(TASK TO CARRY OUT):
Repeat every entry below word for word, changing nothing.

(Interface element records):
- - - - -

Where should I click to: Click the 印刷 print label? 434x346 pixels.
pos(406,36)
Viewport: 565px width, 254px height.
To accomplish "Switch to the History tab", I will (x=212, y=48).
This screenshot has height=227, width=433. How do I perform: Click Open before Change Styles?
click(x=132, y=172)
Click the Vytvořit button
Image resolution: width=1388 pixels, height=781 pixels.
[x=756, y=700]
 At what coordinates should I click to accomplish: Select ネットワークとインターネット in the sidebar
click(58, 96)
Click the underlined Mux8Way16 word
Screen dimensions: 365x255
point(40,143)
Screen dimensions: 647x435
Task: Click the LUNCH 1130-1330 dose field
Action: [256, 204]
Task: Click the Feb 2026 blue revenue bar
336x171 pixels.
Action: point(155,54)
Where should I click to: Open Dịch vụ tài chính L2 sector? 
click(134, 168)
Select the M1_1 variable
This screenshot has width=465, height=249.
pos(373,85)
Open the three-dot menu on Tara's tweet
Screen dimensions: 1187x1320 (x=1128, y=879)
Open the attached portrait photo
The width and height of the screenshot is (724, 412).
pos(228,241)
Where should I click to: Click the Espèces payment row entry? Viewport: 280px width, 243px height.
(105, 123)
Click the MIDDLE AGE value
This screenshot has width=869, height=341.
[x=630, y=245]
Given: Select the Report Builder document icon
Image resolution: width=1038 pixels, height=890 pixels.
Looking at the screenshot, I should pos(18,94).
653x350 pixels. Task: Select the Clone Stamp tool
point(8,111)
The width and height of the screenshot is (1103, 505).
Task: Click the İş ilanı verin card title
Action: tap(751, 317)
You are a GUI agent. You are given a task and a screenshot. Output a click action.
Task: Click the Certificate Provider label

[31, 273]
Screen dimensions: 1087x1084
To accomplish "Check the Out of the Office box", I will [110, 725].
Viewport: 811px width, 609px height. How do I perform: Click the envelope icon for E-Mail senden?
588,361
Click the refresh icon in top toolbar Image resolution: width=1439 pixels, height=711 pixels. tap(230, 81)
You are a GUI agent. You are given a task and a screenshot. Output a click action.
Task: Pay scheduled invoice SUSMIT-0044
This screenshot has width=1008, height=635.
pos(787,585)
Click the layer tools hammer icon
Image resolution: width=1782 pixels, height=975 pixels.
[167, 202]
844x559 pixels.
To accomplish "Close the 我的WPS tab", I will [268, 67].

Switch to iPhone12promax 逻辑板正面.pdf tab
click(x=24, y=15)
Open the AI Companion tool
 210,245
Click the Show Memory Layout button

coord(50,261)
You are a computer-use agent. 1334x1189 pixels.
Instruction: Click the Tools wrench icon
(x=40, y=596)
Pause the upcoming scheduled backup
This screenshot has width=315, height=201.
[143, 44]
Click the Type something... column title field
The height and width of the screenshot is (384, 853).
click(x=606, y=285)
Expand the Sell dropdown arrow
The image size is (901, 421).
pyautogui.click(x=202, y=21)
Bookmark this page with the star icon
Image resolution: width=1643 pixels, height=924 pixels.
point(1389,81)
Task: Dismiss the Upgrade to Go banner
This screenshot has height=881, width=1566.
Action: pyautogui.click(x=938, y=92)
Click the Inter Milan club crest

- - - - -

(OUTPUT BELOW):
Where should I click to: Click the 印刷 print label? 434x346 pixels.
pos(406,36)
Viewport: 565px width, 254px height.
To accomplish "Switch to the History tab", I will (x=212, y=48).
This screenshot has height=227, width=433. How do I perform: Click Open before Change Styles?
click(x=132, y=172)
Click the Vytvořit button
Image resolution: width=1388 pixels, height=781 pixels.
[x=756, y=700]
 At what coordinates should I click to accomplish: Select ネットワークとインターネット in the sidebar
click(58, 96)
Click the underlined Mux8Way16 word
Screen dimensions: 365x255
point(40,143)
Screen dimensions: 647x435
Task: Click the LUNCH 1130-1330 dose field
Action: [256, 204]
Task: Click the Feb 2026 blue revenue bar
336x171 pixels.
Action: point(155,54)
Where should I click to: Open Dịch vụ tài chính L2 sector? 
click(134, 168)
Select the M1_1 variable
This screenshot has width=465, height=249.
pos(373,85)
Open the three-dot menu on Tara's tweet
Screen dimensions: 1187x1320 (x=1128, y=879)
Open the attached portrait photo
The width and height of the screenshot is (724, 412).
pos(228,241)
Where should I click to: Click the Espèces payment row entry? Viewport: 280px width, 243px height.
(105, 123)
Click the MIDDLE AGE value
This screenshot has width=869, height=341.
[x=630, y=245]
Given: Select the Report Builder document icon
Image resolution: width=1038 pixels, height=890 pixels.
Looking at the screenshot, I should pos(18,94).
653x350 pixels. Task: Select the Clone Stamp tool
point(8,111)
The width and height of the screenshot is (1103, 505).
Task: Click the İş ilanı verin card title
Action: tap(751, 317)
You are a GUI agent. You are given a task and a screenshot. Output a click action.
Task: Click the Certificate Provider label

[31, 273]
Screen dimensions: 1087x1084
To accomplish "Check the Out of the Office box", I will [110, 725].
Viewport: 811px width, 609px height. How do I perform: Click the envelope icon for E-Mail senden?
588,361
Click the refresh icon in top toolbar Image resolution: width=1439 pixels, height=711 pixels. tap(230, 81)
You are a GUI agent. You are given a task and a screenshot. Output a click action.
Task: Pay scheduled invoice SUSMIT-0044
This screenshot has width=1008, height=635.
pos(787,585)
Click the layer tools hammer icon
Image resolution: width=1782 pixels, height=975 pixels.
[167, 202]
844x559 pixels.
To accomplish "Close the 我的WPS tab", I will [268, 67].

Switch to iPhone12promax 逻辑板正面.pdf tab
click(x=24, y=15)
Open the AI Companion tool
 210,245
Click the Show Memory Layout button

coord(50,261)
You are a computer-use agent. 1334x1189 pixels.
Instruction: Click the Tools wrench icon
(x=40, y=596)
Pause the upcoming scheduled backup
This screenshot has width=315, height=201.
[143, 44]
Click the Type something... column title field
The height and width of the screenshot is (384, 853).
click(x=606, y=285)
Expand the Sell dropdown arrow
The image size is (901, 421).
pyautogui.click(x=202, y=21)
Bookmark this page with the star icon
Image resolution: width=1643 pixels, height=924 pixels.
point(1389,81)
Task: Dismiss the Upgrade to Go banner
This screenshot has height=881, width=1566.
Action: pyautogui.click(x=938, y=92)
Click the Inter Milan club crest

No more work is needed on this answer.